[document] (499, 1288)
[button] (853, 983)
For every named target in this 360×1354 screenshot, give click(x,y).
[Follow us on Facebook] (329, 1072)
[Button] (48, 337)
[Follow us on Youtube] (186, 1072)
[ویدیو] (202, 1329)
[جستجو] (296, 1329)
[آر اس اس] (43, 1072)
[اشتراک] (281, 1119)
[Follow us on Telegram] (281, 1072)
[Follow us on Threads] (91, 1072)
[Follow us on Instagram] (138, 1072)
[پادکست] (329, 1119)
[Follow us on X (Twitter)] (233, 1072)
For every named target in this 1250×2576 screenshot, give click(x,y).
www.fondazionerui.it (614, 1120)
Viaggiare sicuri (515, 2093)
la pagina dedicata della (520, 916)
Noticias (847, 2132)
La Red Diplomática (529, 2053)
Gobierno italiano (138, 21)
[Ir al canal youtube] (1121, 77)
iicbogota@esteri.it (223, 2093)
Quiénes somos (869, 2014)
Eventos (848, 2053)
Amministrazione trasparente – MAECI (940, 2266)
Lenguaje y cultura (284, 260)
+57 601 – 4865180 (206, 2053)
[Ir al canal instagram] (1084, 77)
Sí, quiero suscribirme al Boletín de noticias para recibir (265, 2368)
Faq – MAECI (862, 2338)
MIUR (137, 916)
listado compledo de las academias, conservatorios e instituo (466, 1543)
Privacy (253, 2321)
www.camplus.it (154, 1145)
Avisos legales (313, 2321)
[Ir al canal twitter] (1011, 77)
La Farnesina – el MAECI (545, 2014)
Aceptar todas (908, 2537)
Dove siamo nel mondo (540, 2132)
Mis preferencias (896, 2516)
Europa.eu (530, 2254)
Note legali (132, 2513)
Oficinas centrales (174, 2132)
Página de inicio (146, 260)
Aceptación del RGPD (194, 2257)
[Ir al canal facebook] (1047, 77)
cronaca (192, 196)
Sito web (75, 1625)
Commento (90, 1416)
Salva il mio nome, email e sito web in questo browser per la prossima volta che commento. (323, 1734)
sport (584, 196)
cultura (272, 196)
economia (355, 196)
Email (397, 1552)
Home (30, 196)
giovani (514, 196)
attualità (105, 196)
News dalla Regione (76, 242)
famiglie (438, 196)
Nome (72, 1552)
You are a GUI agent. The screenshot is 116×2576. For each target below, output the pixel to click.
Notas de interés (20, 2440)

■ ■ ■ ■ ■ ■ ■

_AIM OF THE TASK_.
A word-for-word copy of the listing is the expected answer.

_RESPONSE BOX_.
[document] (499, 1288)
[button] (853, 983)
For every named target in this 360×1354 screenshot, give click(x,y).
[Follow us on Facebook] (329, 1072)
[Button] (48, 337)
[Follow us on Youtube] (186, 1072)
[ویدیو] (202, 1329)
[جستجو] (296, 1329)
[آر اس اس] (43, 1072)
[اشتراک] (281, 1119)
[Follow us on Telegram] (281, 1072)
[Follow us on Threads] (91, 1072)
[Follow us on Instagram] (138, 1072)
[پادکست] (329, 1119)
[Follow us on X (Twitter)] (233, 1072)
For every named target in this 1250×2576 screenshot, give click(x,y).
www.fondazionerui.it (614, 1120)
Viaggiare sicuri (515, 2093)
la pagina dedicata della (520, 916)
Noticias (847, 2132)
La Red Diplomática (529, 2053)
Gobierno italiano (138, 21)
[Ir al canal youtube] (1121, 77)
iicbogota@esteri.it (223, 2093)
Quiénes somos (869, 2014)
Eventos (848, 2053)
Amministrazione trasparente – MAECI (940, 2266)
Lenguaje y cultura (284, 260)
+57 601 – 4865180 (206, 2053)
[Ir al canal instagram] (1084, 77)
Sí, quiero suscribirme al Boletín de noticias para recibir (265, 2368)
Faq – MAECI (862, 2338)
MIUR (137, 916)
listado compledo de las academias, conservatorios e instituo (466, 1543)
Privacy (253, 2321)
www.camplus.it (154, 1145)
Avisos legales (313, 2321)
[Ir al canal twitter] (1011, 77)
La Farnesina – el MAECI (545, 2014)
Aceptar todas (908, 2537)
Dove siamo nel mondo (540, 2132)
Mis preferencias (896, 2516)
Europa.eu (530, 2254)
Note legali (132, 2513)
Oficinas centrales (174, 2132)
Página de inicio (146, 260)
Aceptación del RGPD (194, 2257)
[Ir al canal facebook] (1047, 77)
cronaca (192, 196)
Sito web (75, 1625)
Commento (90, 1416)
Salva il mio nome, email e sito web in questo browser per la prossima volta che commento. (323, 1734)
sport (584, 196)
cultura (272, 196)
economia (355, 196)
Email (397, 1552)
Home (30, 196)
giovani (514, 196)
attualità (105, 196)
News dalla Regione (76, 242)
famiglie (438, 196)
Nome (72, 1552)
You are a GUI agent. The screenshot is 116×2576. For each target below, output the pixel to click.
Notas de interés (20, 2440)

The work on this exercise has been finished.